そこで俺は追手を全力で薙ぎ払って王城に乗り込んで謁見の間みたいな所にいた王様に交渉を持ちかけた。
『今、したように俺はこの国と戦って勝つことが出来る。だから追いかけても意味がない。そこで提案だけど俺を本当の勇者として奉る気はない?ここで俺、勇者を国の物にすれば国民の人気うなぎのぼりで悪人も潰せるし、勇者の力を持っていることにすれば軍事力の面でも周辺国家を脅せるよ?あと王様とかのお願いもある程度は聞くよ。どう、俺を雇わない?…え?断ったら?今までの事を勝手に続けるだけだよ?どうする?』
正直今思い返すと自分でも引くような事をしたなと思う。でも、追いかけられてから5日間一切寝ない状態からのイライラと深夜テンションであんなことしただけだから、本当は二度とやりたくない。
まぁ、一通りの悪人潰してお金をちょろまかしたら、とんずらしたんだけどね。王様にはキチンと断ってから辞めたけど多分清々してるんじゃないかな?けど偽物の勇者を立てるあたり、まだ勇者ってまだ人気なんだなぁ。
「町に入ったとしても人で溢れかえっているだろうから、面倒な事この上ないですね」
「そうですね…ん、やっと列が動き始めましたよ」
キリもいいし聞きたいことは聞けたからそろそろ戻るとしよう。
「おや、やっとかい」
「じゃあ俺も戻るから爺さん元気でね」
「ああ、そっちも飲み物ありがとうね」
爺さんに手を振って馬車から離れてノアの所に戻る。
「遅かったね」
ノアは不満そうに足をバタバタさせながら言ってきた。
「ごめん、でも情報はキチンと持ってきたぜ」
そう言って、もう一度商人の人から買った飲み物をノアに渡す。
「へぇ、勇者が来てるんだ」
俺が爺さんから聞いた話をノアに話す。ノアは少し興味を持ったようで顔をこちらに向けた。
「ノアは好きなの?勇者」
「…微妙かな?イツカは?」
「俺は興味ないな。勇者のやった事って俺達に関係ないし」
実際に俺がやった貴族つぶしは、貴族の持っていた領土やズブズブの関係だった組織にダメージを与える位でノア達の田舎にまで影響があることではない。
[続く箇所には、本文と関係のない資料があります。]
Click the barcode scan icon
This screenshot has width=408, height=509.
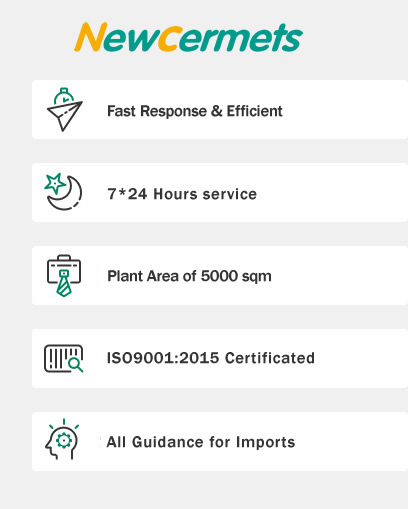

しかも、伝達手段が人から人の話な所から、勇者の話がノア達の耳に届くころには尾ひれがつきすぎて、おとぎ話のような内容になっていることが多い。それ故に勇者に対して不信感を持っている人も少なくない。それに勇者が王国に使えることになってから、王国に恩を売るために行動していただけだと言っている人もいる。
実際、正解な所もある。
「確かに私達には関係のないことだね。でも、悪い人をやっつけていることは素直に凄いことだよね」
「…そうだね。普通の人には出来ないことだ」
実際神様からの力をもらっていても厳しいと気があった。そのことについては神様に文句を言いたくなる時もあるが、力をもらった時に
『本当は一杯分けてあげたいんだけど、それすると力を処理するのに思考が奪われて簡単に言うと馬鹿になるから少しだけだよ』
と言われたから文句も言えない。余り勉強も出来なくて元々馬鹿な俺がさらに馬鹿になるなんて迷惑以外の何物でもないからよかったと思っている。
「…あ、そろそろ私達の番みたいだね」
そのあと、飲み物の感想とかこれに合いそうな食べ物について話していたら俺達の番になった。
「次の人…って、セッカさんの所のお嬢さんじゃないか」
「お疲れ様です」
「一応、俺もいますよ」
この荷台にある物を降ろす場所はこの町以外だと遠くなってしまうからこの町以外の所にはノア達は行ったことが無い、だけどその分町の人とは顔見知りになる。おかげで、俺達のチェックについては少し早く終わらせてくれた。
「ありがとうございます」
「ありがとう」
検査が終わった後にノアがぺこりと頭を下げた。
「いいえ、ごゆっくりしてください」
俺はノアと比べたらまだ新参者だろうけど、仲良くなっているとは思う。…たまに嫉妬に近い目を向けられることがあるけど、しゃあなし!ノア可愛いからな!
「よし、じゃあ行こう」
ノアが手綱を操って前に進んで町に入る。